Jean-Pierre Papis parraine un jeune Erythréen débouté du droit d’asile. Il témoigne, à la lumière du cas de S.N., des errements de la politique d’aide d’urgence de longue durée.
Suisse

La recension du livre La fuite en Suisse  de Ruth Fivaz-Silbermann, qui relate les errements et des noirceurs de la politique suisse d’accueil durant la dernière guerre, m’incite à réagir. Je suis membre d’un trio de parrainage d’un jeune Erythréen, S.N., en Suisse depuis plus de cinq ans. Je témoigne du traitement actuel des demandeurs·ses d’asile débouté·es. L’histoire passée et le rapport «Bergier» n’ont pas rendu nos autorités en la matière plus humaines, comme si nous n’avions pas de mémoire.

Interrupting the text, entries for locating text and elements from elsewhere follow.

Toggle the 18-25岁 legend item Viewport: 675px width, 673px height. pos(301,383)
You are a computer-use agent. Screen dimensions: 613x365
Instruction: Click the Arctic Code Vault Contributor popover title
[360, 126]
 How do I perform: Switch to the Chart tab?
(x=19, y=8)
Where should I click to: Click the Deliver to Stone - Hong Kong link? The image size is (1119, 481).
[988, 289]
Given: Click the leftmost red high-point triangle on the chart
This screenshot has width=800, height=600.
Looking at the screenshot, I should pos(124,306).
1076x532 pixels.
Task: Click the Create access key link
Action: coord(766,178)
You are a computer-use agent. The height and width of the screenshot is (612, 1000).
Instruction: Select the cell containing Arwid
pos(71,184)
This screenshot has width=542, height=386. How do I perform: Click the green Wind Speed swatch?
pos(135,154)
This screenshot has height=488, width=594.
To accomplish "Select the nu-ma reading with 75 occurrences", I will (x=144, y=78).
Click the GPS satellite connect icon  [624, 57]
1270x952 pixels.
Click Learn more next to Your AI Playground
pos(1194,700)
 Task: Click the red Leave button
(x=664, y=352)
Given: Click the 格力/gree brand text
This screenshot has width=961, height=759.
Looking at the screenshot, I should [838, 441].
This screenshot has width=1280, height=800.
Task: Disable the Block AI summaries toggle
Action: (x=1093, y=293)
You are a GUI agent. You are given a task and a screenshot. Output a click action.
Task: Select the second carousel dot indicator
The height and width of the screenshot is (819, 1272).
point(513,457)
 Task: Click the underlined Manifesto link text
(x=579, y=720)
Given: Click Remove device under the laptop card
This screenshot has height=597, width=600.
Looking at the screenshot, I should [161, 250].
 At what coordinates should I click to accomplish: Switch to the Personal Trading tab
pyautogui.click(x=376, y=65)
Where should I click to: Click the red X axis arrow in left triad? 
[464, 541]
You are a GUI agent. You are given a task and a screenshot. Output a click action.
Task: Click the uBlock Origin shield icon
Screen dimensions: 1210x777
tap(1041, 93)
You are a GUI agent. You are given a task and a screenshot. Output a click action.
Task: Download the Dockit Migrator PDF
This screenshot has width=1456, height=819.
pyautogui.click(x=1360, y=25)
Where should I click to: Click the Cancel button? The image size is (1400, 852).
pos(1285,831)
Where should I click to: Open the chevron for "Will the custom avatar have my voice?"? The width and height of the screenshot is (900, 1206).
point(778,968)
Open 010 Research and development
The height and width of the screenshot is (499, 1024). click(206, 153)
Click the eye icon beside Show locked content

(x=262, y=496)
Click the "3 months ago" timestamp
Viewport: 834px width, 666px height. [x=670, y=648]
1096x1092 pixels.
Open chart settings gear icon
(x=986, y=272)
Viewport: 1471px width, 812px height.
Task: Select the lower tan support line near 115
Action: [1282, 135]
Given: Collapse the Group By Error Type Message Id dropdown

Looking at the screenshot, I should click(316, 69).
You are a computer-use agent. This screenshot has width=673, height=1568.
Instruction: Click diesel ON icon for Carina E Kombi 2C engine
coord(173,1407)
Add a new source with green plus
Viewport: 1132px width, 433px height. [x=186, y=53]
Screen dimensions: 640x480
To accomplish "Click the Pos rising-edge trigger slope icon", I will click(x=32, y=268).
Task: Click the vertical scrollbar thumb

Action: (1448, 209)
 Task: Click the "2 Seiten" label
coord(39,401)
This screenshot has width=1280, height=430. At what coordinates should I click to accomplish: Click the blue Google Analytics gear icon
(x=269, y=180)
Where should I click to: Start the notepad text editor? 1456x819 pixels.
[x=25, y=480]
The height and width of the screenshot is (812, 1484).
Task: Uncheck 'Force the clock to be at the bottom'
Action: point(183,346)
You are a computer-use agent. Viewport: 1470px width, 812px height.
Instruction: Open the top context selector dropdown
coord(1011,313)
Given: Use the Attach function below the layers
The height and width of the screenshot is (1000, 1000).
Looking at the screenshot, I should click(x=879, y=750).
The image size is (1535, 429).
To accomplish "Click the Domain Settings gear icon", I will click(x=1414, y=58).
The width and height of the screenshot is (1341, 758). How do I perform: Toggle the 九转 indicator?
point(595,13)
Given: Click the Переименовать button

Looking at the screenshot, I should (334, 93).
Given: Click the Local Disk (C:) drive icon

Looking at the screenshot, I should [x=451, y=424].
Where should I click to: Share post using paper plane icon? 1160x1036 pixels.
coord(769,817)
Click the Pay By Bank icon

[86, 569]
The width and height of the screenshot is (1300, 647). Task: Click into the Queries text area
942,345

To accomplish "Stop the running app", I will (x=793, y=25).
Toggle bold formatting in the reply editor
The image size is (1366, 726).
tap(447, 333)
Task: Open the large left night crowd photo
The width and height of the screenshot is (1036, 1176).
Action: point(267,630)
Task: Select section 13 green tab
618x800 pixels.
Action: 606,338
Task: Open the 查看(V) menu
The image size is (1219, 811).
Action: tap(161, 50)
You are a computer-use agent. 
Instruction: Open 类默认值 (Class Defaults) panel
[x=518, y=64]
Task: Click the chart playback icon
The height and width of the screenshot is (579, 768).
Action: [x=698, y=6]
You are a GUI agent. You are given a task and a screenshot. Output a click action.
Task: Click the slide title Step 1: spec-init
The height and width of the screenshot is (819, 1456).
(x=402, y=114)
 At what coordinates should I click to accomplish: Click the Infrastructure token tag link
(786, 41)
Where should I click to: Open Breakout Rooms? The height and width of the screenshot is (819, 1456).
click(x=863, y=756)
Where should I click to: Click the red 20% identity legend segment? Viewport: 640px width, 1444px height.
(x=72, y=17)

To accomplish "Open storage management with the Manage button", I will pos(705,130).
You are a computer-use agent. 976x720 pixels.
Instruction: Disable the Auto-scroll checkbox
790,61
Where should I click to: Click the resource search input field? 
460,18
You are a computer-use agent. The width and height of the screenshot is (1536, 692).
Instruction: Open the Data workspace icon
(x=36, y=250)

Aujourd’hui, la Suisse n’est plus menacée de représailles ni d’invasion, elle est stable. Avec une certaine fierté, nous aimons souligner le fonctionnement démocratique de notre Etat. Notre économie est une des plus solides d’Europe. Le contexte est nettement moins dramatique qu’il était pour les juifs en 1943-44.

La «fuite en Europe et en Suisse» actuelle a des causes multifactorielles que tout le monde reconnaît: guerres civiles de longues durées aggravées par des intervenants extérieurs, révolutions perverties, extrémismes violents, persécutions ethniques ou religieuses, régimes dictatoriaux ou corrompus mais très stables comme en Chine (Tibet, Ouïgours) ou en Erythrée. Irrépressiblement, des populations s’exilent vers le Nord, une très faible proportion vers nos frontières. A ces migrations s’ajoutent celles liées à la misère.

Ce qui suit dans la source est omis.